Because this is an observational study, it is beyond the scope to clearly identify causal relationships, as Prof. del Pozo Cruz explained:

“This is a limitation shared by many epidemiological studies. However, based on our hypothesis, previous research linking physical activity to health outcomes, and our causal inference approach, we can make fairly strong hypotheses that steps are associated with health outcomes, including cardiovascular disease and cancer.”

“We took several actions to minimize the possibility that, for example, the strong associations we found are due to less healthy people being both at higher risk of dying prematurely and less well because of their impaired health.” be able to walk,” added Prof. Stamatakis. “These actions included excluding participants with severe disease at baseline and removing from our analyzes participants who had an event in the first two years of follow-up.”

Prof Arciero agreed, saying the study was “convincing evidence that you are taking more steps [per]Tag is an effective lifestyle strategy to improve our health at every level.”

“These types of large-scale, well-controlled prospective observational studies shed light on relationships and associations to inform public health policy and future RCTs [randomize controlled trials] to identify specific lifestyle strategies with the greatest health impact,” he added.

Prof del Pozo Cruz proposed “an RCT testing whether the 10,000-step goal is associated with long-term cardiovascular and cancer risk reduction.”

“Another useful research would be to find out if Steps is a viable goal in public health interventions. For example, would older adults be better off accepting a recommendation based on steps than on general physical activity?” he said.

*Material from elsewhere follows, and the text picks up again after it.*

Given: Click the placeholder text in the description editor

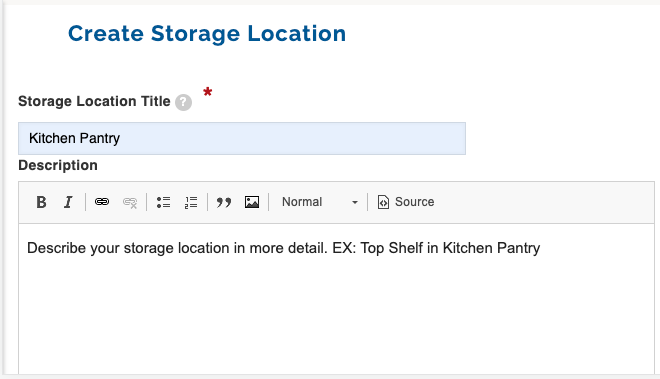Looking at the screenshot, I should coord(283,248).
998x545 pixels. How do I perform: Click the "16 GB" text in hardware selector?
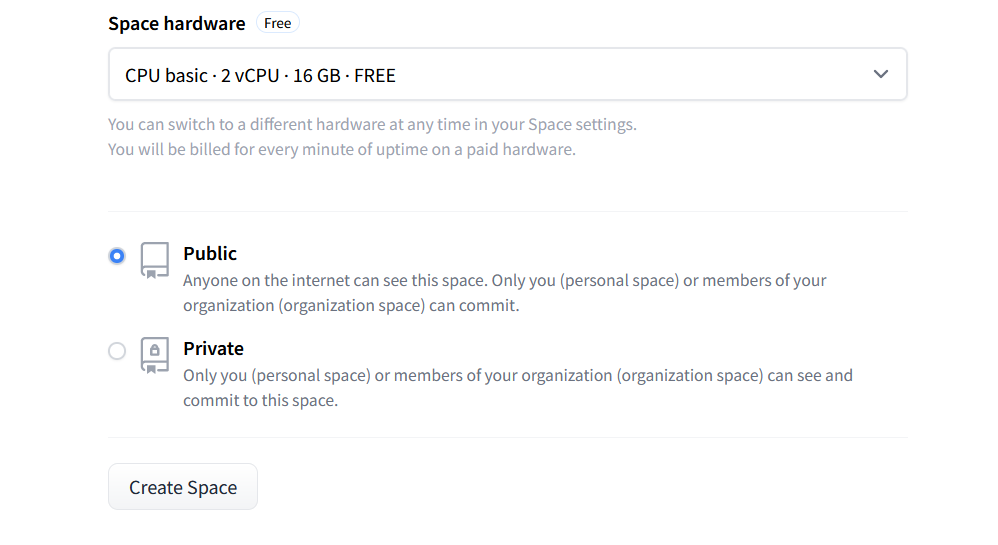click(316, 75)
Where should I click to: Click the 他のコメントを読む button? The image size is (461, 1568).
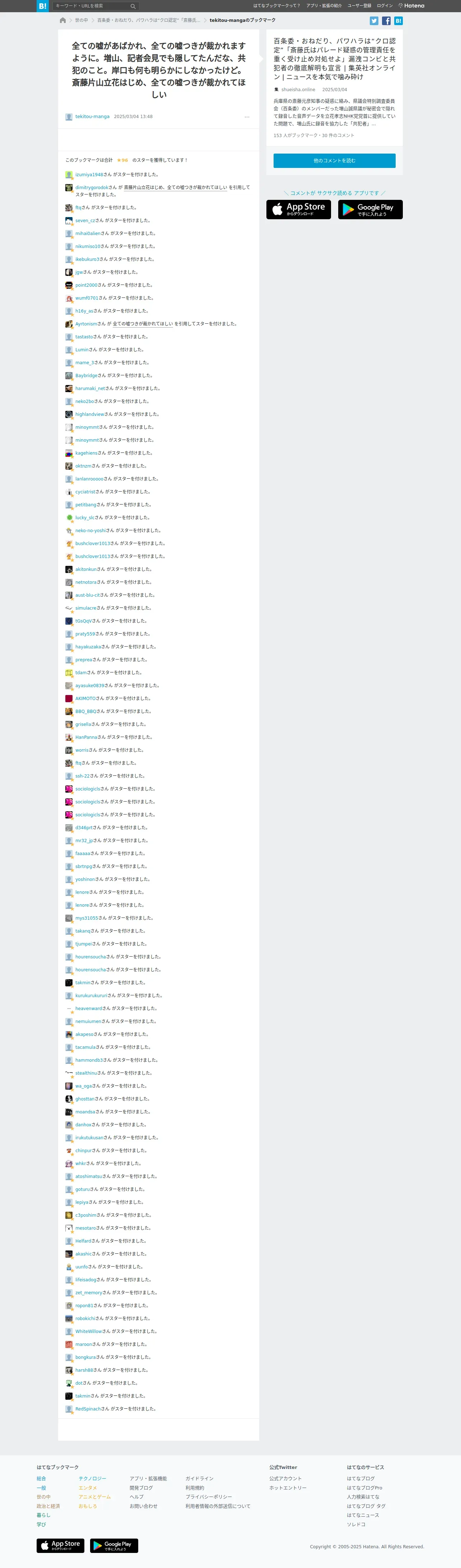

“A possible starting point,” said Prof. Arciero, “is to conduct randomized controlled trials in individuals with increased risk factors and/or early onset disease for each of these disease states.”

He suggested: “directed steps [per] Day over both shorter and longer intervention periods, while food intake and other lifestyle factors are closely monitored/controlled to assess the effectiveness of the steps [per]Risk Reduction Day.”

“Ideally,” said Prof. Stamatakis, “the next step in this research direction would be large randomized controlled trials in previously sedentary subjects assigned different ‘doses’ of daily walking.”

“Such studies – which ideally would last for years – should provide simple and workable motives to support, empower and motivate people to adhere to the prescribed walking dose,” he added.

Prof Stamatakis said such expensive research is unlikely for the time being: “Hence, large, well-designed observational studies using 24-hour trackers are the best available evidence to support daily stepping recommendations.”

Prof del Pozo Cruz described tracking your step count and pace without a fitness tracker as “probably difficult and inaccurate.”

“[People] can do something simple that adds some intensity to his steps. They may walk at a pace that makes speaking difficult. Or they can measure distances and cover them in less time.”
— Professor Borja del Pozo Cruz

In any case, he added: “It’s not common for fitness trackers to track steps [per minute]. Devices with GPS can provide such metrics, but usually give miles per kilometer [minute] or [kilometers] per hour or even distance per unit time. With the evidence generated in our study, we hope more and more steps/minute metrics will be incorporated into fitness trackers.”

Prof. del Pozo Cruz concluded that it is “important to emphasize the idea that every step counts and that the benefits of walking begin with the very first step”.

“We have provided tangible and practical recommendations that we hope will give people and healthcare professionals tools to promote healthier lifestyles. Hiking is free! And our studies also show that you can achieve a lot with it,” he added.